思う・想う・念う・憶う・懐うの違い

何かを「おもう」という心の動きは、物心ついた時からずっとあり、人は日々、何かをおもいながら生きています。この「おもう」を表現する漢字には、「思う」や「想う」、「念う」、「憶う」、「懐う」があり、日常的には「思う」が一番使われ、その次に「想う」が使われています。

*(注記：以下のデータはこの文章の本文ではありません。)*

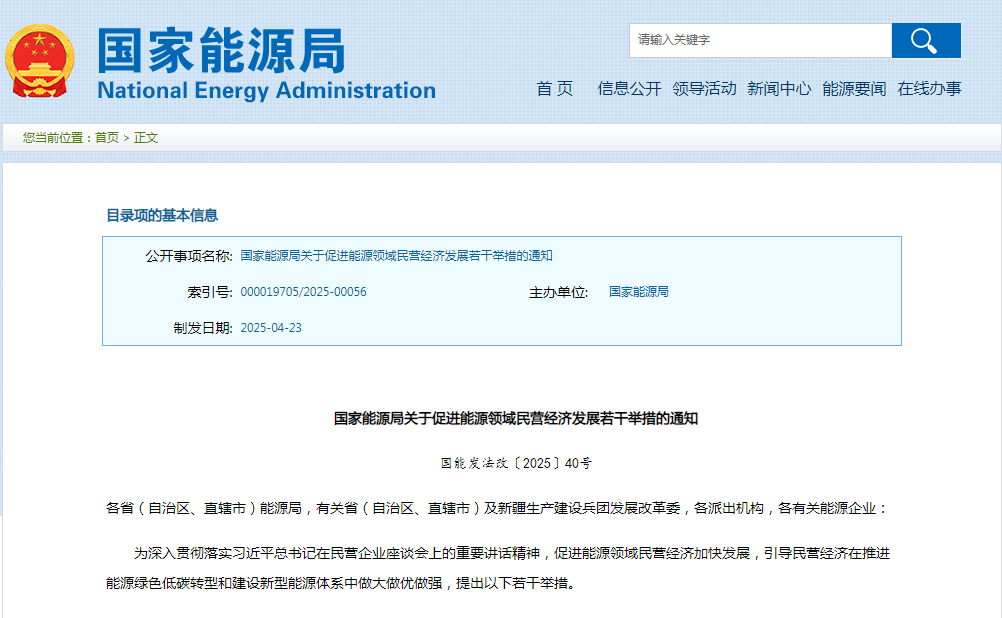
Task: Open the 领导活动 navigation section
Action: coord(703,89)
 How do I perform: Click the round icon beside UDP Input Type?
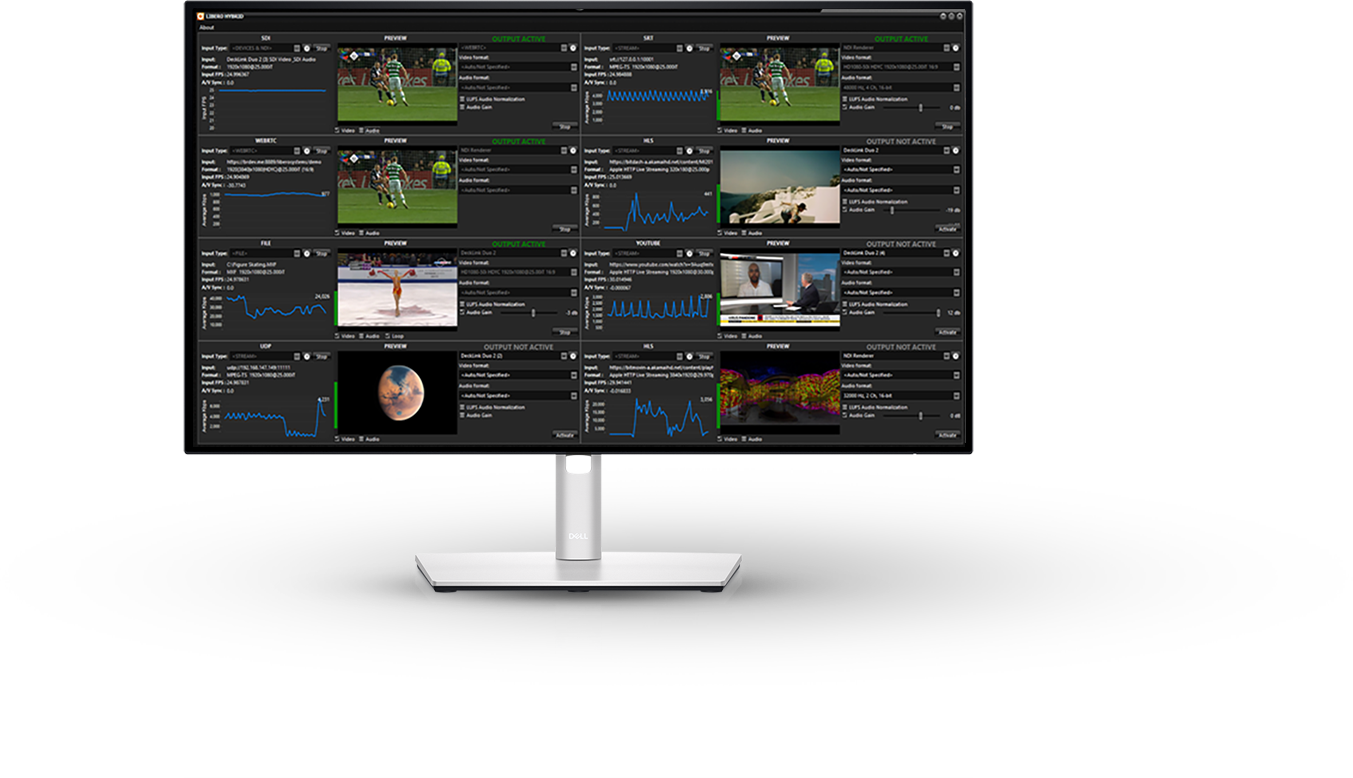306,356
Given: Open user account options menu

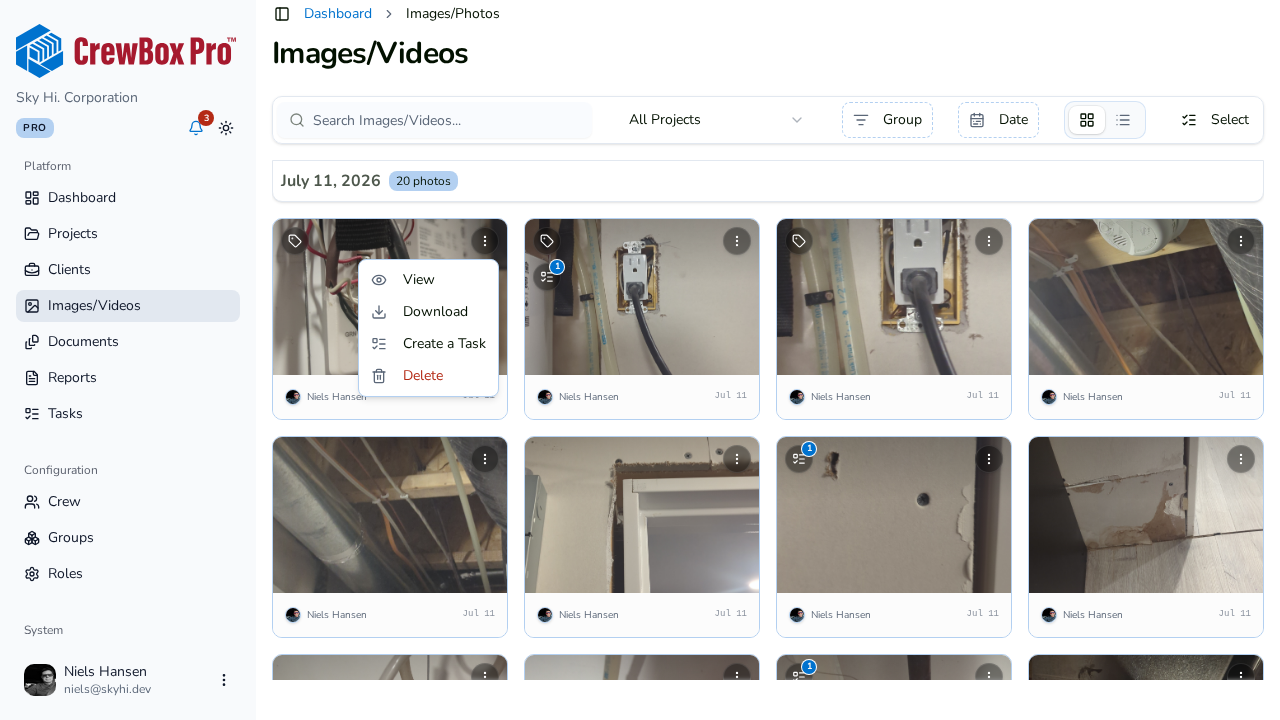Looking at the screenshot, I should tap(224, 680).
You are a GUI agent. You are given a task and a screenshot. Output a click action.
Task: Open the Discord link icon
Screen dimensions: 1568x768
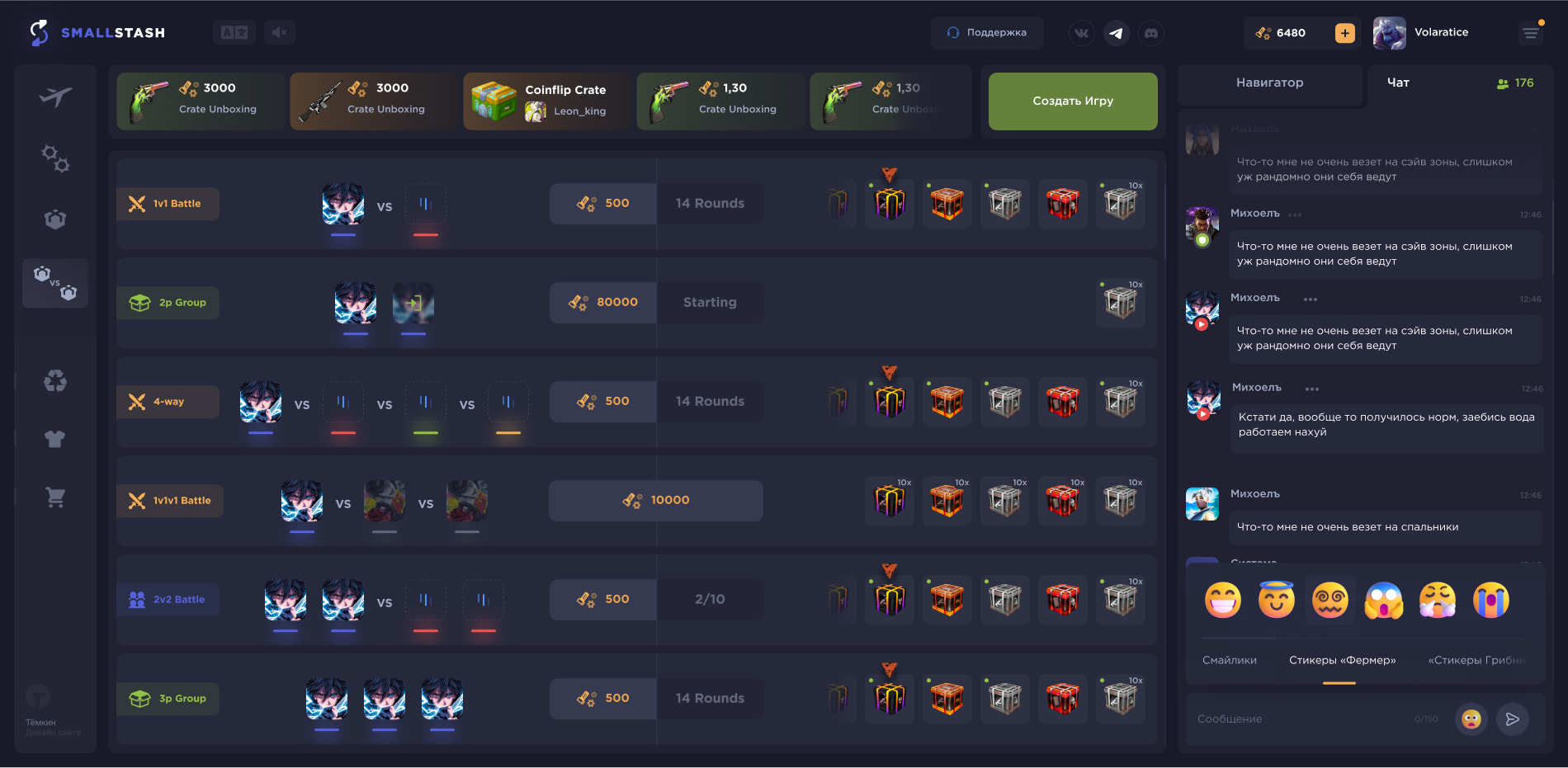coord(1151,33)
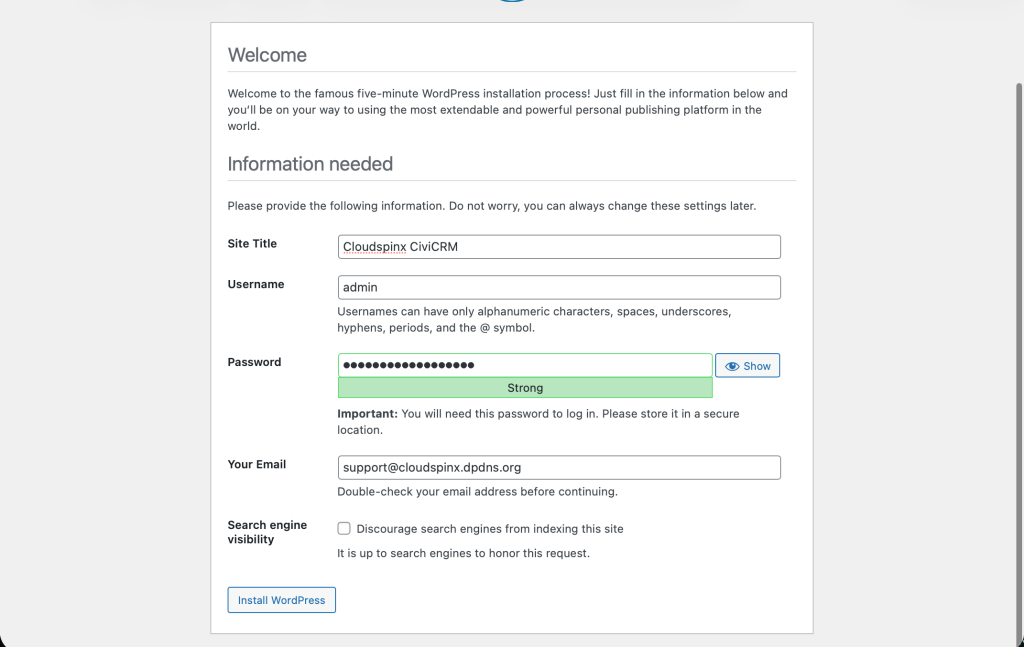Focus the Password input box
The width and height of the screenshot is (1024, 647).
click(x=525, y=365)
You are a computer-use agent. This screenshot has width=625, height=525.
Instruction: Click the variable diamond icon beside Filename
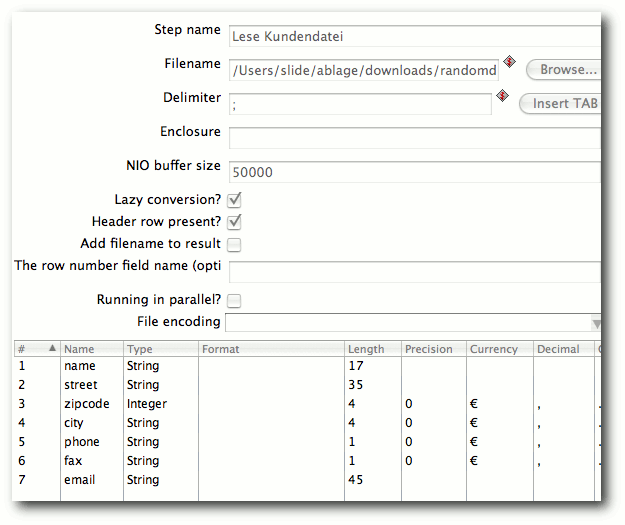click(x=509, y=62)
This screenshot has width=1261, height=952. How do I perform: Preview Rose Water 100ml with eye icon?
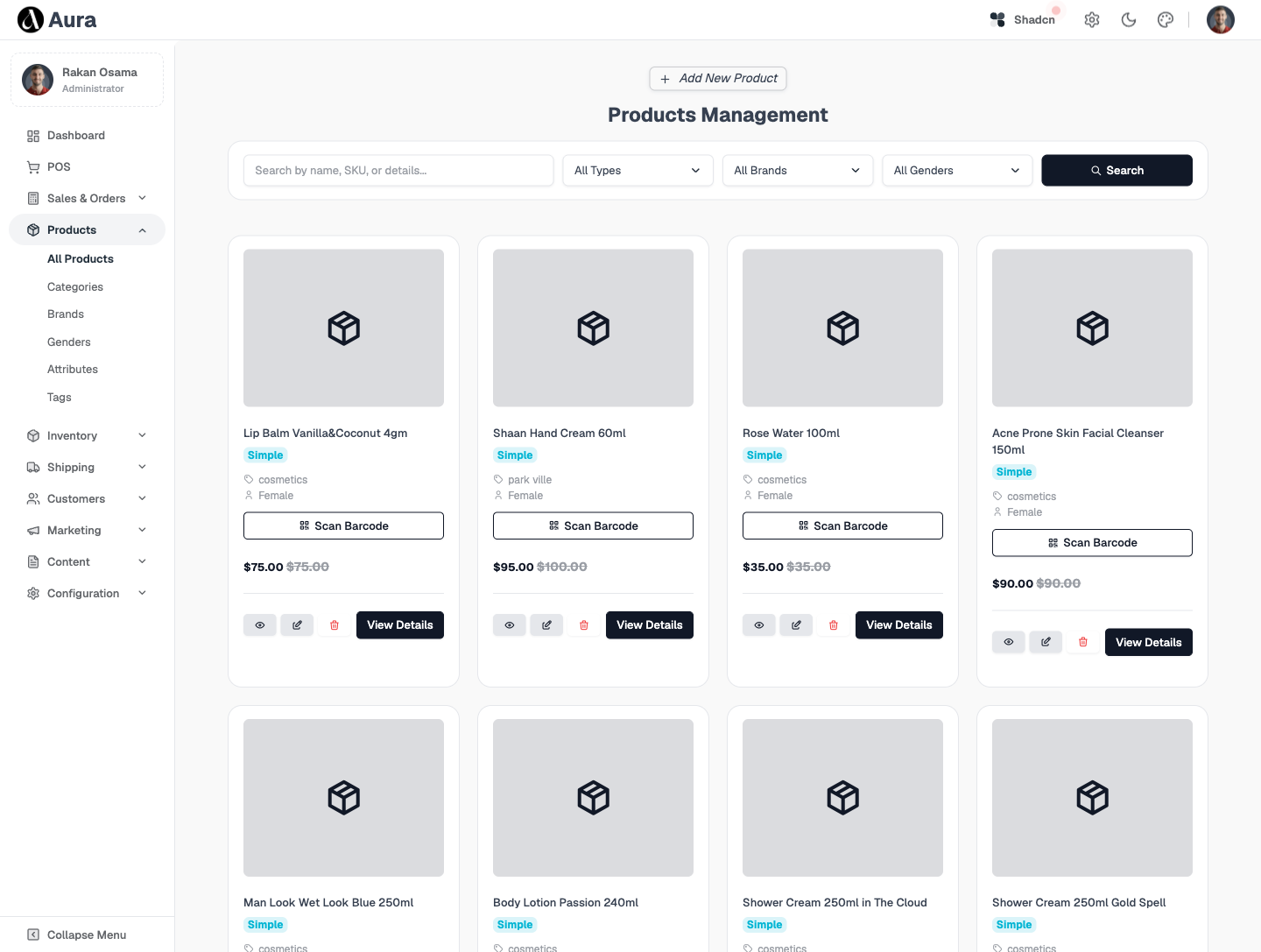(759, 625)
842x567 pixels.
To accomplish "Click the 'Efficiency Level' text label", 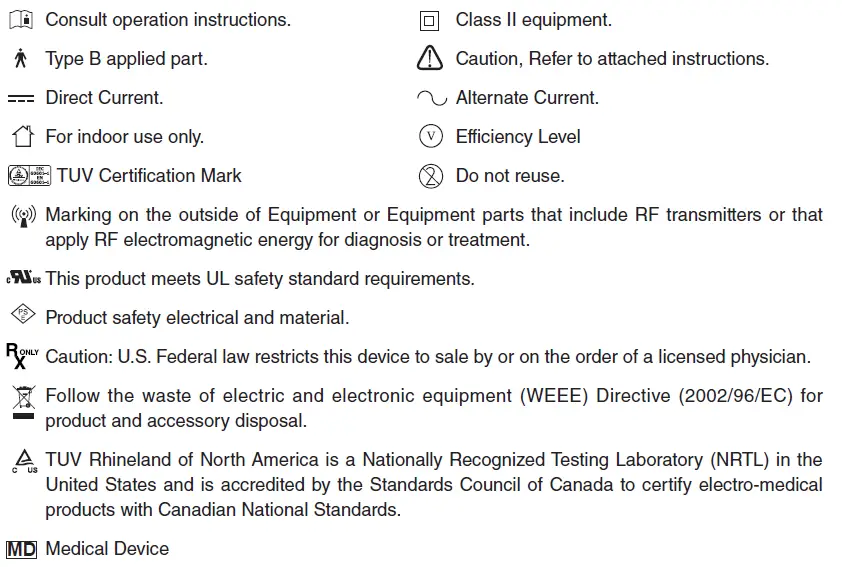I will 518,137.
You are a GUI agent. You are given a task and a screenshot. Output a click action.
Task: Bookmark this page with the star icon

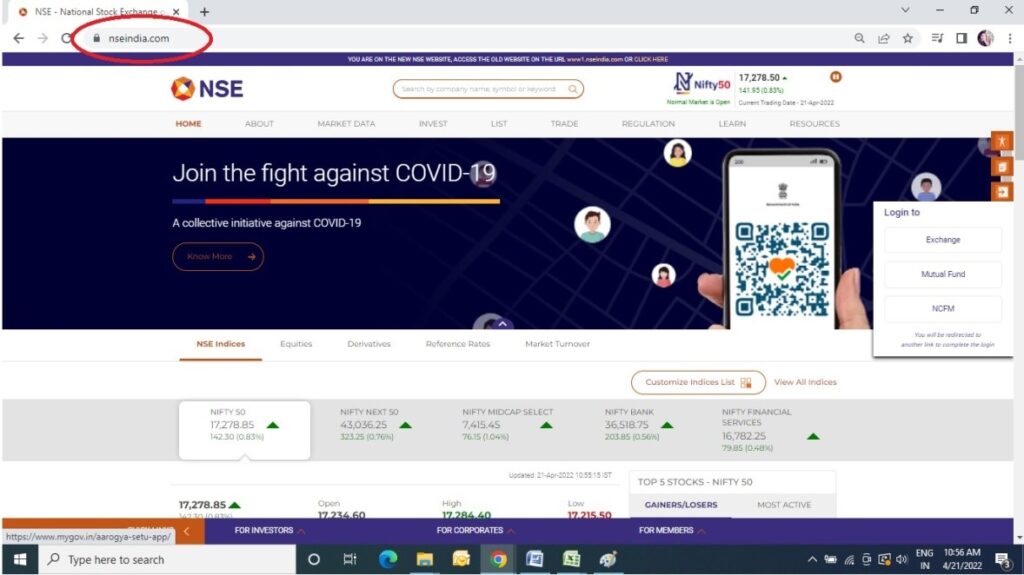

ここでは、知っているようでいて意外と知らない、「思うと想うと念うと憶うと懐うの違い」について、簡単にまとめてみました。

目次:コンテンツ構成

「おもう」の意味

「おもう」は、物事に対して、ある感情や意識を持つことをいいます。これは、ある物事について考えを持つ、心に浮かべる、願う、希望する、心にかける、慕う、思いやる、回想するといったことを意味します。

「思う」の意味

「思(し)」には、思案や思考、思索、思想、思慕、意思などの熟語があるように、こまごまと考える、おもいめぐらすといった意味があります。これより、「思う」は、頭で考えたり、心で感じたりすることをいいます。なお、「思」は常用漢字なので、全ての意味で使われます。

<思うの用例>

・これでよいと思う
・思うままに生きる
・物事が思うようにいかない

「想う」の意味

「想(そう)」には、想像や予想、思想、発想、構想、瞑想、回想、感想、空想、想定などの熟語があるように、心に思い浮かべるといった意味があります。これより、「想う」は、眼前にない物事について、心を働かせる、想像することをいいます。

<想うの用例>

・祖国を想う気持ちが非常に強い
・大切なのは目を閉じて心で想うこと
・世界のどこにいても、あなたを想う

「念う」の意味

「念(ねん)」には、念願や一念、思念、記念、執念、信念、怨念などの熟語があるように、いちずに思いをこめる、いつまでも心にとどめる、思い詰めた考えや気持ちといった意味があります。これより、「念う」は、心の中で願う、一心におもうことをいいます。

<念うの用例>

・強く念う
・神仏を念う
・念うにまかせない

「憶う」の意味

「憶(おく)」には、追憶や記憶、憶測などの熟語があるように、いろいろなことを思いやる、心にとどめて忘れない、おしはかるといった意味があります。これより、「憶う」は、思い出すや追想することをいいます。

<憶うの用例>

・初恋の人を憶う
・○○先生を憶う会
・過ぎ去りし日のことを憶う

「懐う」の意味

「懐(かい)」には、懐古や懐疑、懐石などの熟語があるように、胸中にいつまでも思いをいだく、中に包みいだくといった意味があります。これより、「懐う」は、心に留めて思い慕うことをいいます。

<懐うの用例>

・異国で故郷を懐う
・天末にて李白を懐う
・君子は徳を懐い、小人は土を懐う

「思う」と「想う」と「念う」と「憶う」と「懐う」の違い

最後に「思う」と「想う」と「念う」と「憶う」と「懐う」の違いをざっくりとまとめると、以下のようになります。

・思う:頭で考える、心で感じる
・想う:心を働かせる、想像する
・念う:心の中で願う
・憶う:心にとどめて忘れない
・懐う:心に留めて思い慕う

◎「おもう」は、漢字で書く場合、「思う」が一番よく使われ、その次に「想う」が使われ、それ以外はあまり使われない。

◎「思う」は、どんな意味でも使われるのに対して、「想う」は、心を働かす場合や感情を込める場合に使われることが多い。例えば、「想う」は、小説や詩、歌詞などの創作物でよく使われる。